While stout Warner Oland still remains remarkably unthreatening as the devil-doctor, this time he has more tricks in his bag than the hypnotism he displays in the first film. His skill with exotic drugs is immediately in the forefront, for the film's opening reveals that in the first film his apparent suicide through poison was in truth an escape-ploy, for he drank a potion that allowed him to simulate death. All of his foes from that film attend his funeral-- the dogged Nayland Smith, who alone recognizes Fu's evil genius, Jack Petrie, the last man Fu wanted to slay for his father's sins, and Lia, the daughter of another of Fu's enemies, to whom Fu was something of an adoptive father.  Later in the film, Fu will also employ a drug that can reduce human beings to a mindless madness. Fu's hypnotic abilities are used more cleverly this time, as he programs a captured cop to betray Nayland Smith at a pre-appointed time.  Lastly, while the doctor in MYSTERIOUS is only served by a small collection of Chinatown hoods, there's an early scene when he sends turbaned assassins after Petrie-- assassins who use poison darts and announce their presence with the howling "Call of Siva."

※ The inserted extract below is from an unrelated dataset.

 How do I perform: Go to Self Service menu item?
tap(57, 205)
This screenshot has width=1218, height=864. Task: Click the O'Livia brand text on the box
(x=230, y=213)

Still, spectacle is still in short supply. We see nothing that could not be depicted on a theatrical stage, and the script is even structured to lead from one actor-pairing to another. Even the scenes in which Nayland Smith and Fu Manchu spar verbally-- which are enjoyable in the novels-- drag somewhat here. On occasion direcrtor Rowland V. Lee comes up with a novel way of treating these encounters. One such scene shows Lia, a captive of the devil-doctor, imprisoned in a chamber with a grate over the top; Lee then Lee shows Fu mocking his quasi-daughter from above the grating.  Another scene, possibly influenced by similar episodes in the Rohmer novels, causes Fu to be wounded by a bullet in such a way that he must blackmail Doctor Petrie into operating on him. This sort of scenario is more effective in Rohmer, where Petrie, like Nayland Smith, has become semi-fascinated with the genius of his mortal enemy. But it's an interesting twist, nonetheless.

The climax is certainly more "explosive" than the one from the first film, though overall the film still lacks the elements that would make it a combative film like the much later-- and more financially successful-- FACE OF FU MANCHU.  RETURN could have provided a decent ending to the mixed virtues of the series, and one might have fancied that Fu survived the climactic blast. Unfortunately, when Lee and Corrigan did DAUGHTER OF THE DRAGON the next year, they chose to assert that Fu finally met his maker, part of a strategy to promote his insidious daughter. But she didn't take Hollywood audiences by storm either, and it would be left to MGM's MASK OF FU MANCHU to show everyone how fiendish Orientals should be done.